I grew up in Deep River, Connecticut, a small town on the west side of the Connecticut River in the south central part of the state.  I’ve always had strong interests in history, politics and baseball.  My heroes growing up were Abraham Lincoln and Wade Boggs (at that time the third baseman for the Boston Red Sox).  I think it was my early fascination with Lincoln that drove me to practice law.  I went to high school at The Williams School in New London, Connecticut, where I edited the school newspaper, played baseball, and was primarily responsible for the installation of a flag pole near the school entrance (it seemed like every other school had one but until my class raised the money and bought one at my urging, Williams had no flag pole).  As a high school senior, my interest in history and politics led me to score high enough on a test of those subjects to be chosen as one of Connecticut’s two delegates to the U.S. Senate Youth Program, which further solidified my interest in law and government.  One of my mentors at Williams was of the view that there were far too many lawyers and I should find something more useful to do, but if I really had to be a lawyer there was always room for one more.  I eventually decided to be that “one more.”  I went on to Bowdoin College, where I wrote for the Bowdoin Orient and majored in government, but took a lot of math classes because I found college math interesting and challenging.  I then went to Columbia Law School, where I was lucky enough to be selected as one of the minions who spent their time fastidiously cite-checking and Blue booking hundred-plus-page articles in the Columbia Law Review.  I also interned in the chambers of then-Judge Sonia Sotomayor when she was a relatively new judge on the Second Circuit, my only connection to someone who now has one-ninth of the last word on what constitutes the law of our land.  I graduated from Columbia in 2001, then worked at Skadden Arps in Boston before returning to Connecticut and joining Robinson+Cole, one of the largest Connecticut-based law firms.  At the end of 2008, I was elected a partner at Robinson+Cole.

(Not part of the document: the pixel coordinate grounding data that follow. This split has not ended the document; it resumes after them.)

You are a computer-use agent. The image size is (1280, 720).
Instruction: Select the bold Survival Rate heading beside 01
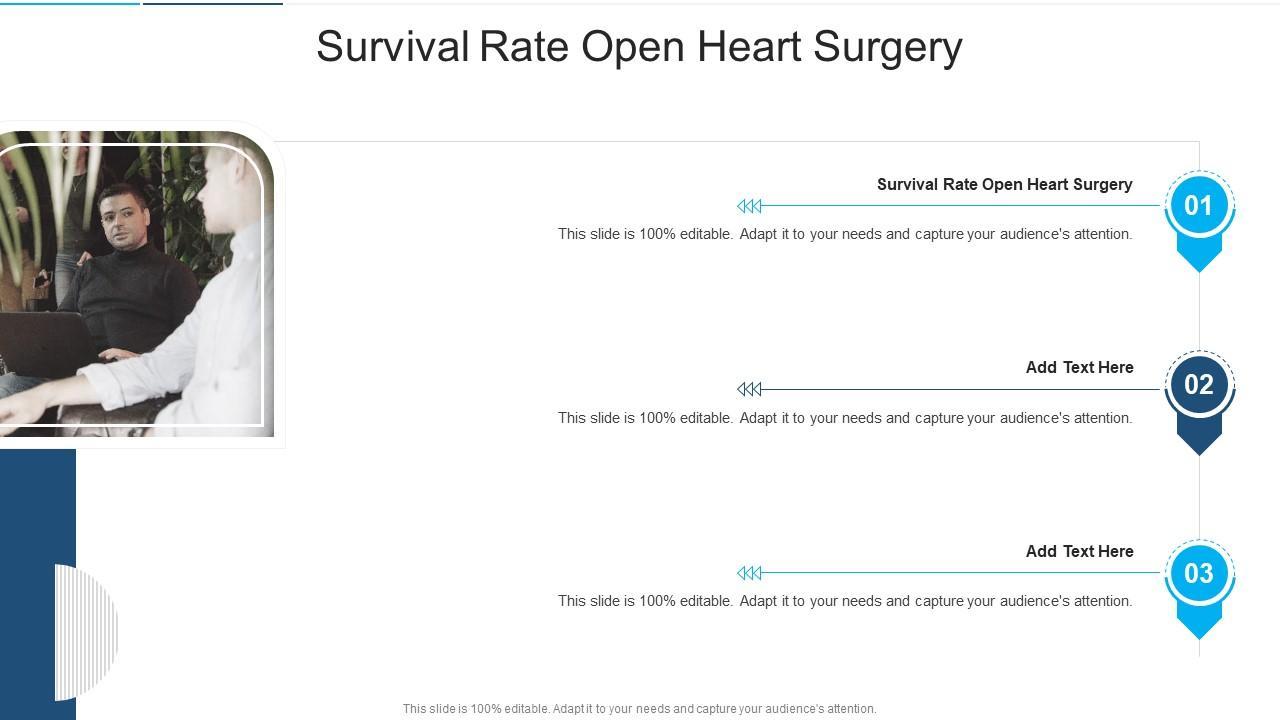click(1004, 184)
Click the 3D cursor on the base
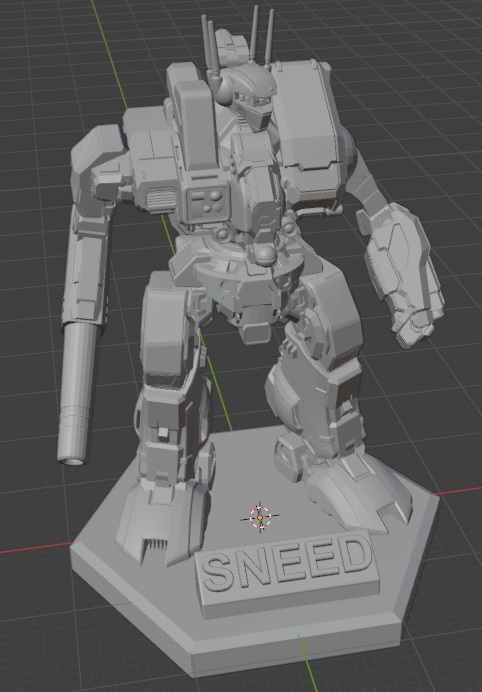This screenshot has width=482, height=692. coord(260,517)

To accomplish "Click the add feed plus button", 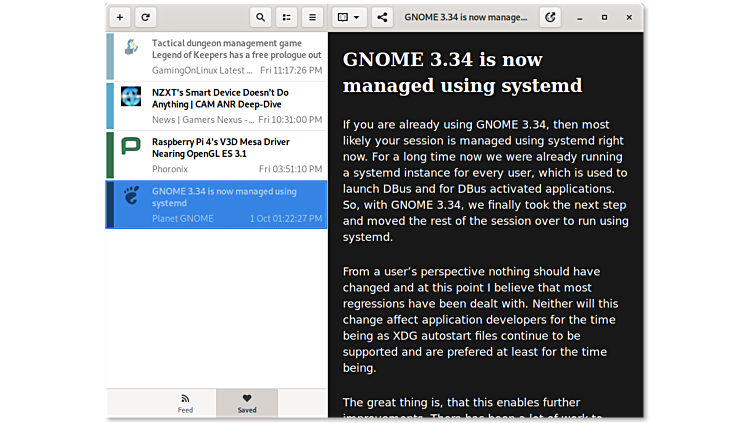I will (x=120, y=17).
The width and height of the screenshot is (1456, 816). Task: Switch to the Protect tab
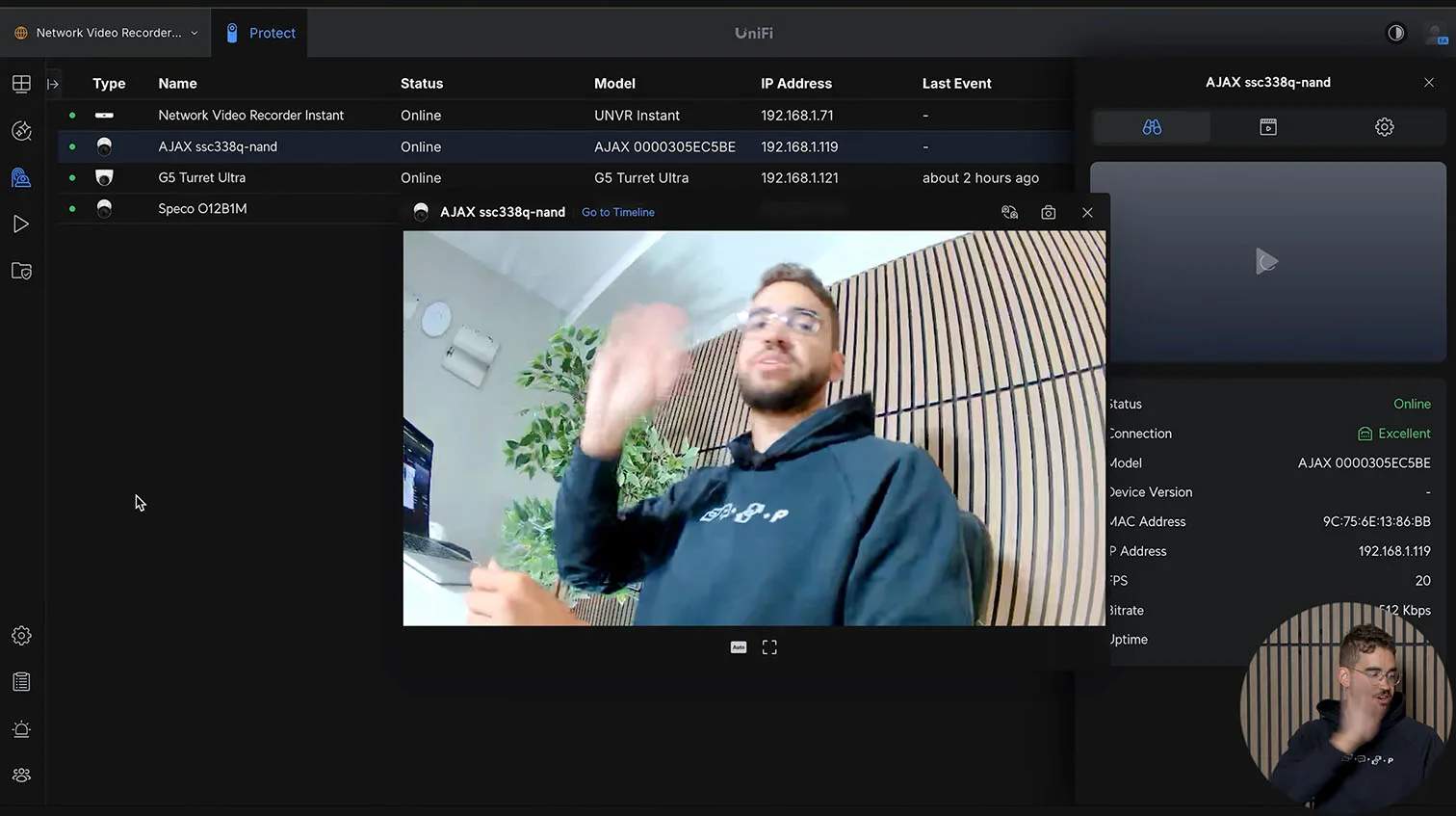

I’ve worked on class actions since the start of my career.  Being in the insurance capital of Hartford, we have a national insurance litigation practice and most of the class actions I’ve defended have been brought against insurance companies. I’ve also handled some involving products liability, managed care, health care, utilities, financial services, higher education and environmental issues.

My insurance class action practice usually takes me outside of Connecticut.  I’ve had the pleasure of working on cases in various federal and state courts and collaborating with great lawyers across the country.  While class actions are an increasingly large part of my practice, I don’t do exclusively class action work.  The rest of my practice involves litigating insurance coverage cases, often at the appellate level.  That also frequently takes me outside of Connecticut.  A highlight of my career thus far was working on Standard Fire Ins. Co. v. Knowles, the U.S. Supreme Court’s first Class Action Fairness Act case.  I was Counsel of Record for Standard Fire on the cert petition, and had the pleasure of working with Ted Boutrous on the merits briefing and oral argument.

I started this blog because writing is one of my favorite things to do and I enjoy following developments in class action law, writing about them and engaging in discussion with others who have an in interest in this area.  It’s a welcome break from day-to-day practice, keeps me current, broadens my network and results in some new business.

When I’m not at work, you might find me running lines or watching a musical with my teenage daughter who hopes to be a Broadway star (or taking her to voice or dance lessons) or reading a good book.